Your instructions => Within the material below, count how many lines contain "blue". Answer with only that number.

--- --- ---

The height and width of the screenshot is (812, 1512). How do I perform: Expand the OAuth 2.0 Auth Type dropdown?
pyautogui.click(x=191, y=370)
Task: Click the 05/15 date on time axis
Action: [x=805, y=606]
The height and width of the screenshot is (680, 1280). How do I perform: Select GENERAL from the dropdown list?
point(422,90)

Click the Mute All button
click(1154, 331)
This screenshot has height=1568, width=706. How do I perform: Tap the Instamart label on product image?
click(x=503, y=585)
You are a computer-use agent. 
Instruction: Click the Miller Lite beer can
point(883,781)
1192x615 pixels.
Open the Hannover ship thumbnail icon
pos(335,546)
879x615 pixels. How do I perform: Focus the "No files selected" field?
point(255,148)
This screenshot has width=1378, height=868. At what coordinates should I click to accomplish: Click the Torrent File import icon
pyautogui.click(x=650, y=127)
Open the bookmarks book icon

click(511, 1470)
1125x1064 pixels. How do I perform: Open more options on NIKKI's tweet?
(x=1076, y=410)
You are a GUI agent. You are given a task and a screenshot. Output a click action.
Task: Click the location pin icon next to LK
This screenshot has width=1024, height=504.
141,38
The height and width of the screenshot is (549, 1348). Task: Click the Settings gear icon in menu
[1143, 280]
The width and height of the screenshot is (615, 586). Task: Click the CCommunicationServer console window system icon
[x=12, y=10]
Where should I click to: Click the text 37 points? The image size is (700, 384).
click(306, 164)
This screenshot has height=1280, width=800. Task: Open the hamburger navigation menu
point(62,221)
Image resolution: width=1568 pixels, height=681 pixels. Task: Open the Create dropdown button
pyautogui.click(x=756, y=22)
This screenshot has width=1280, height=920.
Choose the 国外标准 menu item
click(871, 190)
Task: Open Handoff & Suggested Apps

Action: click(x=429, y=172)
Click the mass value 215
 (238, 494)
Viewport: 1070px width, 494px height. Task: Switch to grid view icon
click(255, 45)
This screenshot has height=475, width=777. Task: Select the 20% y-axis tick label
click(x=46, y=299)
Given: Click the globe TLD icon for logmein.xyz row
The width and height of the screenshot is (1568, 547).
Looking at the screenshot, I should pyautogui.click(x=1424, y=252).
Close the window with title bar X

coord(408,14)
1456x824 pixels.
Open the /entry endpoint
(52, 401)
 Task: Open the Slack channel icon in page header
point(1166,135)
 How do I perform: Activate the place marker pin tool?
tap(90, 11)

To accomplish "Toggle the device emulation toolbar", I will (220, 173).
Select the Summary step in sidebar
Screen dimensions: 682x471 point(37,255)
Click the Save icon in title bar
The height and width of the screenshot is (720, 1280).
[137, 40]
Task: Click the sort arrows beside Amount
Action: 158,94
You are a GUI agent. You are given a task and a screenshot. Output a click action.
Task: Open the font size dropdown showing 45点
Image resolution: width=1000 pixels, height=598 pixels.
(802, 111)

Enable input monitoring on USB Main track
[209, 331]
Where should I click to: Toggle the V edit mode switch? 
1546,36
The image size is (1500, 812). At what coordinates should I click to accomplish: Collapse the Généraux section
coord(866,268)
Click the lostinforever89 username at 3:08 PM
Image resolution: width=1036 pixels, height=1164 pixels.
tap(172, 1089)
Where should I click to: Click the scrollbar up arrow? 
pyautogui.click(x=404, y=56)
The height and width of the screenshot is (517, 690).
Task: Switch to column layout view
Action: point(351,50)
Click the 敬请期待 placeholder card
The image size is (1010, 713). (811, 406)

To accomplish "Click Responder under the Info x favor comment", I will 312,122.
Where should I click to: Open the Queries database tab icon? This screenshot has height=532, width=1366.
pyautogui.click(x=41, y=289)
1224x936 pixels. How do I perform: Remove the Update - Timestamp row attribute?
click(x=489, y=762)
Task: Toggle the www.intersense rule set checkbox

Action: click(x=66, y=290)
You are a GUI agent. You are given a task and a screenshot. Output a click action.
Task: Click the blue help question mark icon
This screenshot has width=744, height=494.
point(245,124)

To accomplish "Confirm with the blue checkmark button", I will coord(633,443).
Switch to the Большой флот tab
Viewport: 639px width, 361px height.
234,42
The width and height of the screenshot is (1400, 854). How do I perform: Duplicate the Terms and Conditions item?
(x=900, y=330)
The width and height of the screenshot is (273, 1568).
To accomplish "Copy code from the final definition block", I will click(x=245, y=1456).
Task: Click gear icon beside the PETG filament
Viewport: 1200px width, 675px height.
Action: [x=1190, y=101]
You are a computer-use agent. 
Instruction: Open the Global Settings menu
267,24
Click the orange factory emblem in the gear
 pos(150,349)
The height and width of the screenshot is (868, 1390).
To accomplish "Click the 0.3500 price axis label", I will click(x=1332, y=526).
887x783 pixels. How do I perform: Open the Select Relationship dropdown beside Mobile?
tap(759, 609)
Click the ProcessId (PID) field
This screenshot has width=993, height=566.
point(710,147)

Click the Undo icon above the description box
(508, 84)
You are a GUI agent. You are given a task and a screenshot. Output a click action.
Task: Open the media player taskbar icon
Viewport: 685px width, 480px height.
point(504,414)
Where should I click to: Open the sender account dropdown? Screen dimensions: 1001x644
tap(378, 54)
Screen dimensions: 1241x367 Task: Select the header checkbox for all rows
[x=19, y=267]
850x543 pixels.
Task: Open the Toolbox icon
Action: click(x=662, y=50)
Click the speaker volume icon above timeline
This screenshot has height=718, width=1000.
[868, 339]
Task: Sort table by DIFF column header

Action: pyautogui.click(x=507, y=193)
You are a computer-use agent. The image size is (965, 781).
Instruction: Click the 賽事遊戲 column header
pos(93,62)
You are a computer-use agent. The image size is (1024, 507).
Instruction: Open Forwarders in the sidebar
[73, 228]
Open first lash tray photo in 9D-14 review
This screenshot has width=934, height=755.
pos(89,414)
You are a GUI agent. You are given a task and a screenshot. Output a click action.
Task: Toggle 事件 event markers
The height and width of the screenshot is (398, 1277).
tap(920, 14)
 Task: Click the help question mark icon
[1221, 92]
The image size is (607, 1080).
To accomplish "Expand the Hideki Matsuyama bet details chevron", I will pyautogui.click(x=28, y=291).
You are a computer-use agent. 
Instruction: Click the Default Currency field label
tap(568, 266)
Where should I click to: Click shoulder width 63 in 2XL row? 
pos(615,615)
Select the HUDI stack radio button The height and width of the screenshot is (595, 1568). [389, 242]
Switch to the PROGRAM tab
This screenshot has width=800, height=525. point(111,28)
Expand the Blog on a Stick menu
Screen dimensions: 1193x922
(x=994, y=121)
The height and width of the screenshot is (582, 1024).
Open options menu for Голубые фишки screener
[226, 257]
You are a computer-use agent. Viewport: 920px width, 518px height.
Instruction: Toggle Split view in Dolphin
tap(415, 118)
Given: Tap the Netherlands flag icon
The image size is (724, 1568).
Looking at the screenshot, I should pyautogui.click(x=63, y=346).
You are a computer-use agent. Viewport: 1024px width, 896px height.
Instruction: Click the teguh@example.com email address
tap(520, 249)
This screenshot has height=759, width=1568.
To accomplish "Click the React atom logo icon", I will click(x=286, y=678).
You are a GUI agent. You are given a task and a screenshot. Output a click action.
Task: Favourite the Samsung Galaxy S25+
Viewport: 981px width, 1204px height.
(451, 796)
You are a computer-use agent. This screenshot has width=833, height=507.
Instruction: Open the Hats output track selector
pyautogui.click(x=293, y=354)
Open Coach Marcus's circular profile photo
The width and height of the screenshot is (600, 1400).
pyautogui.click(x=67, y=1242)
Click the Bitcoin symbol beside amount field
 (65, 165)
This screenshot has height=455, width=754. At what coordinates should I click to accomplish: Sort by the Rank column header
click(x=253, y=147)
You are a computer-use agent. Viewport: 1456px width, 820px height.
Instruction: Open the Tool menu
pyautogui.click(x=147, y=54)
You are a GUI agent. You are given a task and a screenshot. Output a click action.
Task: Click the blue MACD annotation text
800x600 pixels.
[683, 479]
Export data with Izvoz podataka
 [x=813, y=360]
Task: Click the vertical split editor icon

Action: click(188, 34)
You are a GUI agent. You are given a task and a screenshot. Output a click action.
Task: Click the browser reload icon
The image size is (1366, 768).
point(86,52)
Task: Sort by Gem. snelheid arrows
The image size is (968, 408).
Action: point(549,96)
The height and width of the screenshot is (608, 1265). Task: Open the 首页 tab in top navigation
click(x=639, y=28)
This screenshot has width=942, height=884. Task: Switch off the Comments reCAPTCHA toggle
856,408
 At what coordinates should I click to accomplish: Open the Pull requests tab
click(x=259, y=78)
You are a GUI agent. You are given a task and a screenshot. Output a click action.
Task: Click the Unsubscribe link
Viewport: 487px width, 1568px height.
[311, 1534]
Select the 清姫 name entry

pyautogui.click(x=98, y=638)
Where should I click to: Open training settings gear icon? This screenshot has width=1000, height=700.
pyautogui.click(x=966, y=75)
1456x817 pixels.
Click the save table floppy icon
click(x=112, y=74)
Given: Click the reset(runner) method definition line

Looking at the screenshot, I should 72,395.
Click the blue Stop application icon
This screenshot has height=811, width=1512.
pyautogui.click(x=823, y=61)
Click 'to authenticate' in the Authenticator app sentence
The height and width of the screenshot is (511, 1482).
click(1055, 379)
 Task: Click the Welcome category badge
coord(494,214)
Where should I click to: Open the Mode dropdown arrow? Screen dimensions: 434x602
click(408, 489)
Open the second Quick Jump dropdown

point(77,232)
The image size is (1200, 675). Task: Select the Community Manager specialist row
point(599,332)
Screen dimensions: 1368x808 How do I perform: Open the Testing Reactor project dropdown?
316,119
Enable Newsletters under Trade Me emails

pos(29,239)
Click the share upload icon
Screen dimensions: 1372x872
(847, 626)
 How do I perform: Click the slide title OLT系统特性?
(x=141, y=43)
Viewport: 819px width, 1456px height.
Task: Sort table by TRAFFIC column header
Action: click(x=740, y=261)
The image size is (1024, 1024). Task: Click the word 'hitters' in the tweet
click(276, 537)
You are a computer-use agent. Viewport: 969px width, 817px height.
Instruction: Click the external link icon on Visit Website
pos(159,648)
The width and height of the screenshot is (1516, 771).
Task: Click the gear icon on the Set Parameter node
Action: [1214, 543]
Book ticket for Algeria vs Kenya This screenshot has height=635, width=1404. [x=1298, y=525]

--- --- ---

Written answer => 4